*** Records provided ***

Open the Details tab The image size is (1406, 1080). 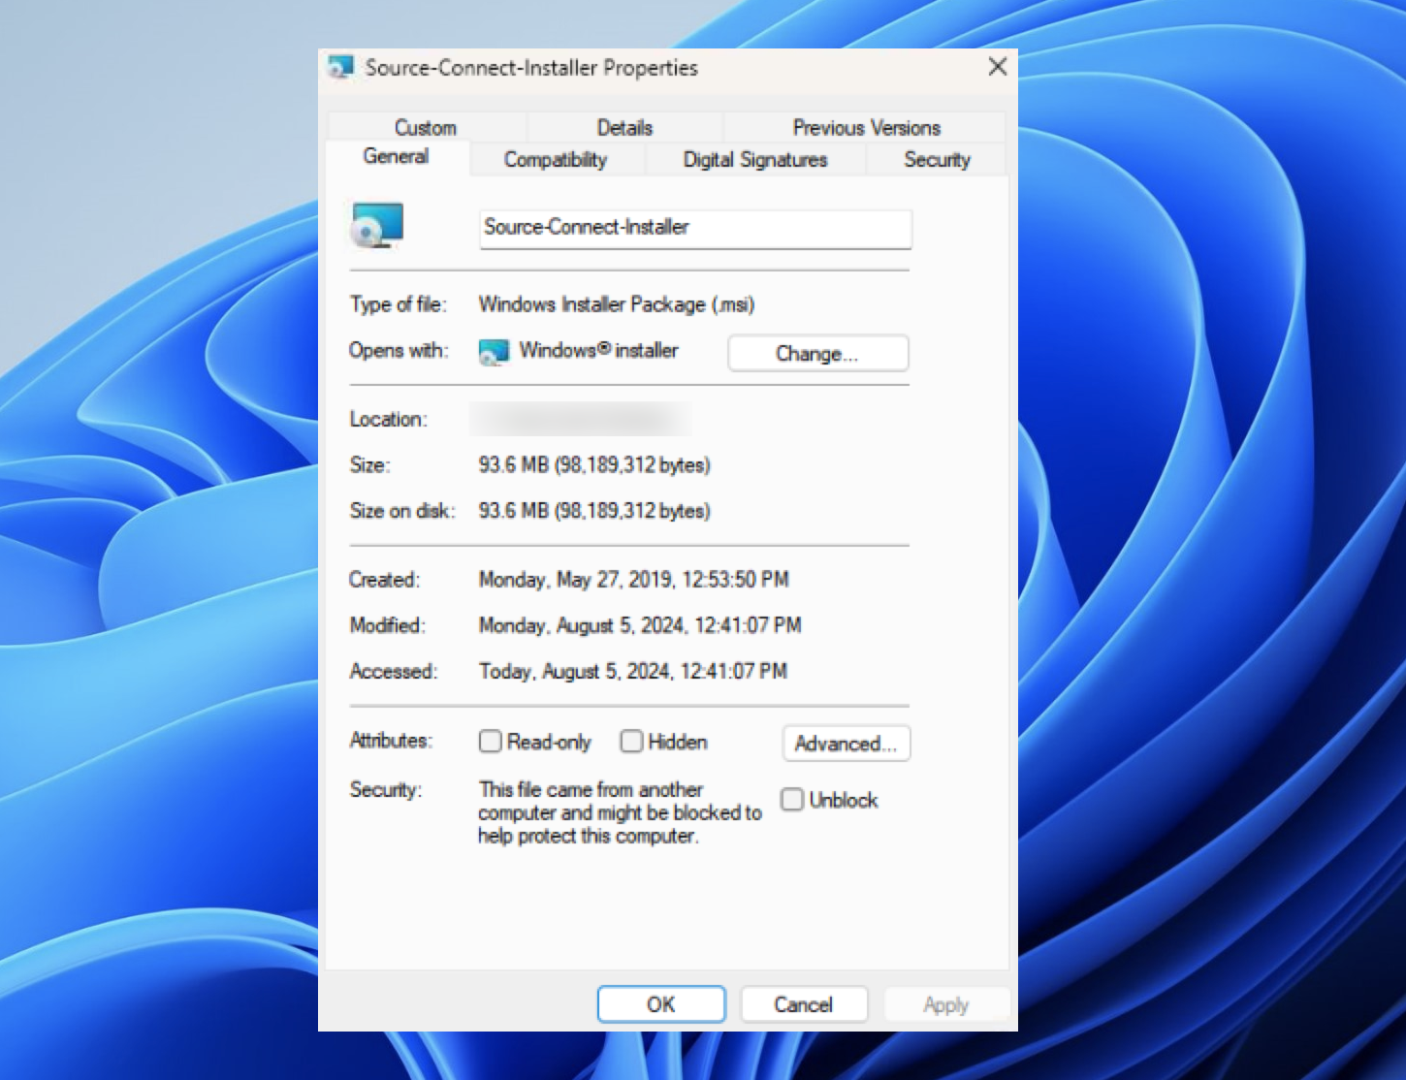pos(624,128)
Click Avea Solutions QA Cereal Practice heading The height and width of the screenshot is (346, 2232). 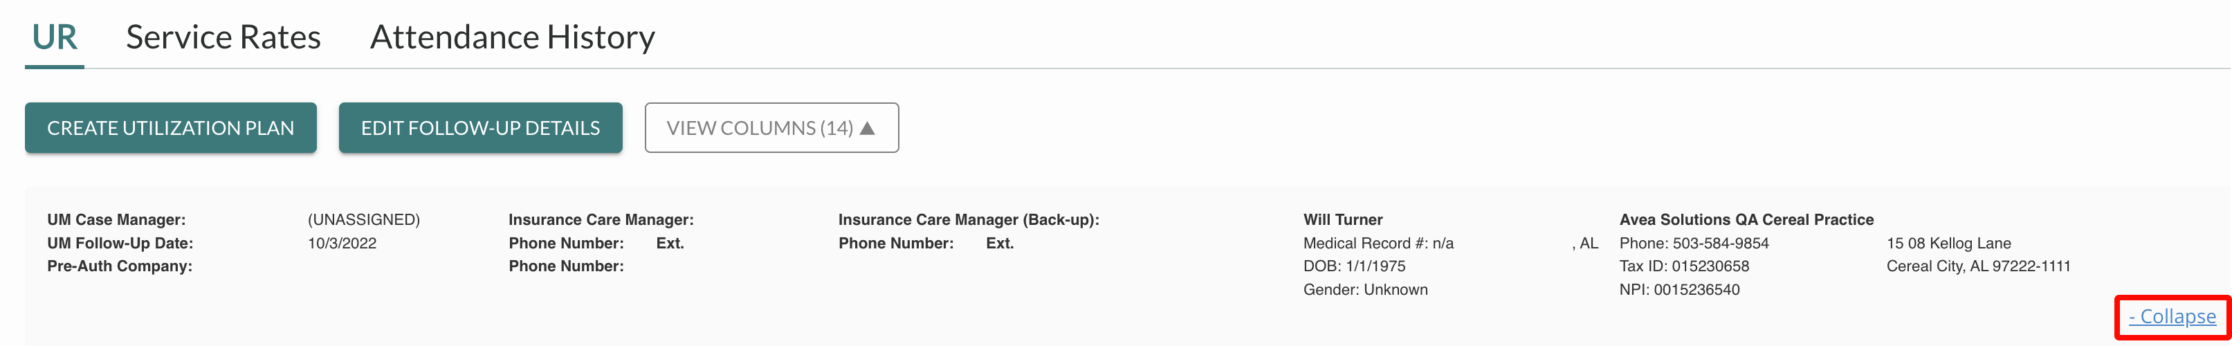click(1746, 220)
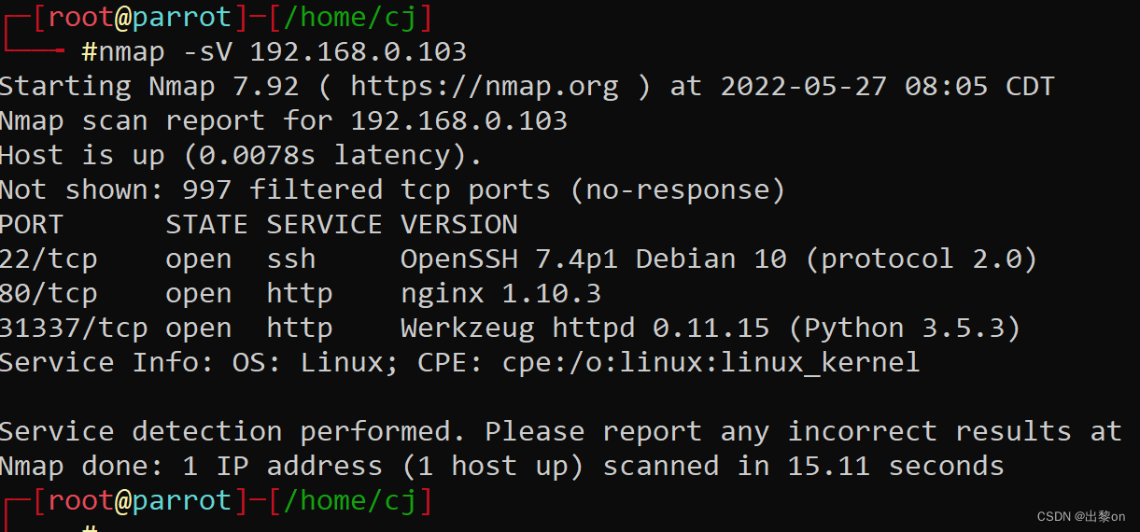Click the STATE column header
Screen dimensions: 1140x532
pyautogui.click(x=206, y=224)
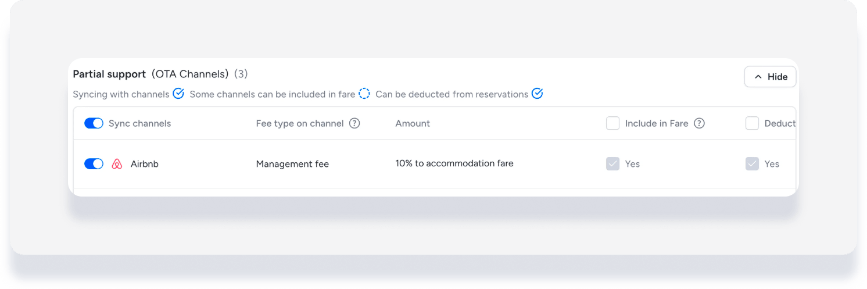This screenshot has height=289, width=867.
Task: Click the Fee type help icon
Action: [x=354, y=123]
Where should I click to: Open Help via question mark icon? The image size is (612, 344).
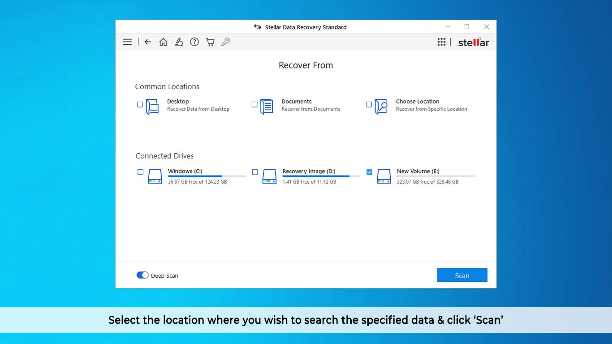[x=194, y=42]
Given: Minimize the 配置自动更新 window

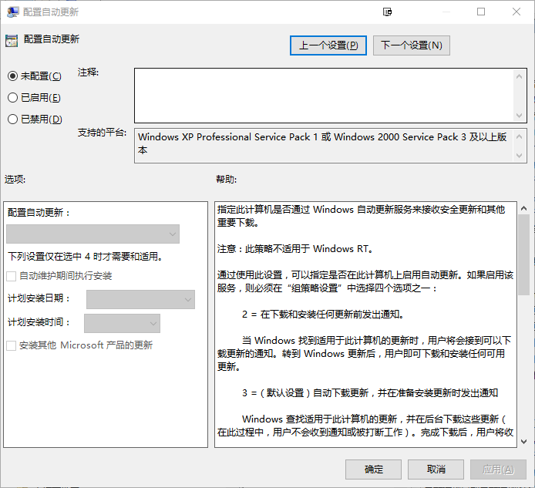Looking at the screenshot, I should tap(446, 12).
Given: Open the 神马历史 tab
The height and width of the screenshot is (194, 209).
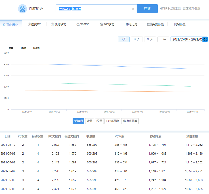Looking at the screenshot, I should tap(131, 24).
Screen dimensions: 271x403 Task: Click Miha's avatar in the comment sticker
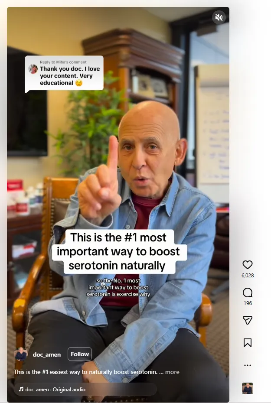[x=33, y=69]
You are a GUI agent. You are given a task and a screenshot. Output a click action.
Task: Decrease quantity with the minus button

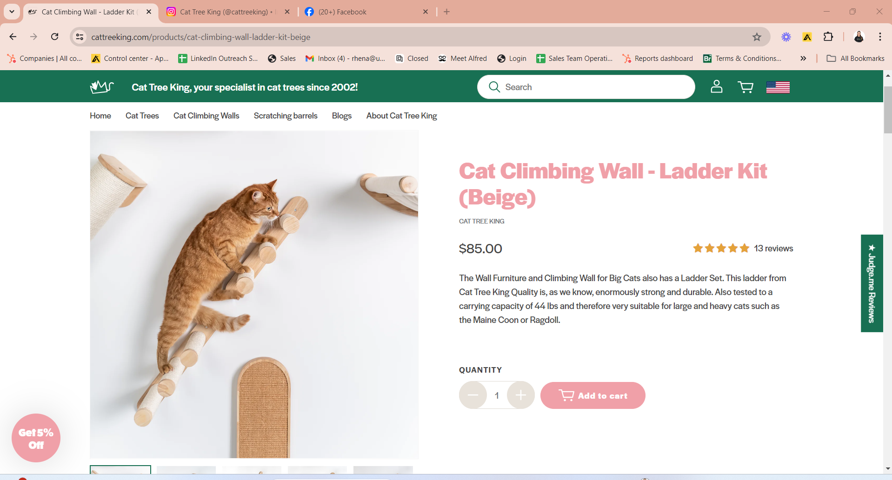[x=473, y=395]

*** End of Records provided ***

■ **What is being asked**
A word-for-word copy of the lines from the one with "Screen dimensions: 271x403" through the final line of the listing above is the whole answer, and it contains no pictures.

■ **Response to the task**
Screen dimensions: 271x403 Task: Click Miha's avatar in the comment sticker
[x=33, y=69]
You are a GUI agent. You are given a task and a screenshot. Output a click action.
Task: Decrease quantity with the minus button

[x=473, y=395]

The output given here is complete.